Real estate developer MAAS Group said it plans to convert the office space that once occupied the upper floors of 166 Dundas Street into 15 new residential units, while keeping the bottom floors open for a commercial tenant.
"There has been no purposeful activity in this space at the heart of our city for six years, and that is changing with this announcement today," Mayor Josh Morgan said.
Morgan was among a number of officials at an announcement at the property, which once housed a Rexall pharmacy and office space above.
It's the second such project announced in as many months and the first to be partly subsidized by city hall, which is contributing more than $400,000 toward the project through a city grant program bankrolled by the federal Housing Accelerator Fund.
The announcement follows more than a year of discussions about the possible conversion of office and commercial space into residential units to help solve the twin problems of homelessness and a hollowed out downtown office sector. Morgan made both a priority in his state of the city addresses in 2023 and 2024.

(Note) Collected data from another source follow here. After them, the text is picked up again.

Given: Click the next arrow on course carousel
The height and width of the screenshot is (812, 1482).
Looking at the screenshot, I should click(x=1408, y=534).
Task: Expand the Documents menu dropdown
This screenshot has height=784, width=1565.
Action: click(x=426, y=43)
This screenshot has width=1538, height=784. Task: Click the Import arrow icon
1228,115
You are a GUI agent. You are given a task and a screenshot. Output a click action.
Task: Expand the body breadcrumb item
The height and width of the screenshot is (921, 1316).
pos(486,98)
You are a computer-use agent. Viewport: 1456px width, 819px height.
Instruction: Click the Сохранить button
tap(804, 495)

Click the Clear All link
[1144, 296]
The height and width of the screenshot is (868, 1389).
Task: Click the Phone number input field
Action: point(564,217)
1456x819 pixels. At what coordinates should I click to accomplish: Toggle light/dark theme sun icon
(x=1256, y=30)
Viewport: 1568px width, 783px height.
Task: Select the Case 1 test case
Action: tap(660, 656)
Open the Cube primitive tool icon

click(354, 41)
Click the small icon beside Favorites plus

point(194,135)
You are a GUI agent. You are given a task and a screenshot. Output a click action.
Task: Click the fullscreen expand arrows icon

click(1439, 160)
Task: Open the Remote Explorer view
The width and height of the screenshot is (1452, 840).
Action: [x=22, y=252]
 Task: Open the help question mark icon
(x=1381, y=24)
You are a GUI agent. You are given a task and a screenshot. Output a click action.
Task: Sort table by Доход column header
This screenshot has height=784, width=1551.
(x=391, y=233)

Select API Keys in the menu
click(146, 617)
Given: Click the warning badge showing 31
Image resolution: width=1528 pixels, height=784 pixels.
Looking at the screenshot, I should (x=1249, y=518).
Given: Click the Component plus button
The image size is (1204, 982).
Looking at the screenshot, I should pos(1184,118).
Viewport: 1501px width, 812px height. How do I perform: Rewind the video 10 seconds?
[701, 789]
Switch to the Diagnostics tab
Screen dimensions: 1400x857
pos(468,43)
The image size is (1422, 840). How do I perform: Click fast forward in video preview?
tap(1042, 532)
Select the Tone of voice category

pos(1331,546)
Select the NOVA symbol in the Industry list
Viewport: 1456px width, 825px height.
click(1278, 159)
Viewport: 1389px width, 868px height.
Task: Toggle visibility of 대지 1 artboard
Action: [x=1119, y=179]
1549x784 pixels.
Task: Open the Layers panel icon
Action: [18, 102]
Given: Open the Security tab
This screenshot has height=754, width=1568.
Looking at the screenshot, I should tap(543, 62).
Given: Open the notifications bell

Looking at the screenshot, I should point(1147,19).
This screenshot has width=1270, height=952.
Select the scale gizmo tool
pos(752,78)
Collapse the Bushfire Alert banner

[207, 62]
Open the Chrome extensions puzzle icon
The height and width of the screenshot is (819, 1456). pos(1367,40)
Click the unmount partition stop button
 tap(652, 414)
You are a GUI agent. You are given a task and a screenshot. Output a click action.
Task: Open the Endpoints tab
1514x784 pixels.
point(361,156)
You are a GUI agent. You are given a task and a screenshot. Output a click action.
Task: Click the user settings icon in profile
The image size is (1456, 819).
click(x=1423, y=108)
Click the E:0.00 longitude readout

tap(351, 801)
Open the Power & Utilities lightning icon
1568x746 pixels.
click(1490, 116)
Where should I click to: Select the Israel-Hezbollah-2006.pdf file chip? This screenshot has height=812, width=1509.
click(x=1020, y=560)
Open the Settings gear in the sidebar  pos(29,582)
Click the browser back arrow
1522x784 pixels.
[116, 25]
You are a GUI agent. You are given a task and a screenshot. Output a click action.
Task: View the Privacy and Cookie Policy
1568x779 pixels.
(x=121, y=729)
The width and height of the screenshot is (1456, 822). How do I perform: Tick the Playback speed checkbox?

The 14 two-bedroom units and one one-bedroom unit planned for the property are expected to rent at the market rate, the mayor said Thursday.
"Not every project is going to have affordable housing with it, but we are very focused on creating affordable units across the city," he said, pointing to other developments that feature affordable units.
He said the city needs both to help solve the crisis.
"We know we can't take the foot off the gas."
Morgan said the fact it only took three months to get the first project going since the announcement of a grant program earlier this year is an encouraging sign of things to come.
"We fast tracked it through council and had it approved by February. Now in May, we have the first successful application that will open units in the fall," he said.
"That's the kind of speed that we need to work with if we're going to create units and address the housing crisis."